Invest in Portland’s schools? For those on Social Security, who pay property taxes, how deep is the pocket our elected officials are about the pick?

The average Social Security check is already below the poverty level and also below the minimum wage. While we talk about the need for rent control, we must add property tax control to that list. In each year of the recession, we had a property tax increase – and three years with no Social Security cost-of-living adjustment.

If you look at the pictures of the degradation of our schools, it becomes clear that the buildings lack adequate annual maintenance, and one wonders why that is.

In one year of surplus, Mike Wilson, then chief financial officer of the Portland Public Schools, spent every penny of it and nothing was spent on infrastructure, yet Emmanuel Caulk, then the superintendent in charge of this CFO, was later offered a raise. When given added education aid from Augusta, our last mayor, Michael Brennan, claimed it was not needed and diverted it to the asylum seekers’ General Assistance account. These funds, if properly used, would have decreased the amount needed for a bond issue.

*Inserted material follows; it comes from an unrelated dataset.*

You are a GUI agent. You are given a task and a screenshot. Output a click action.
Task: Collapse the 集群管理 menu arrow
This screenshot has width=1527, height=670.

Do we not have trade schools in Portland? Why couldn’t we train students and use their talents in our schools and public buildings to enhance their learning skills? Another thought is to base the school tax on income.

Imagine my surprise when a property listed for sale for almost $2 million had a tax rate of $8.10 per $1,000 assessed value, while I have to pay $20 per $1,000 for my property, assessed at $200,000. That is why the rich get richer and the poor get poorer in Portland. It’s time to think outside the box and come up with a tax structure that allows our retirees to stay in their homes.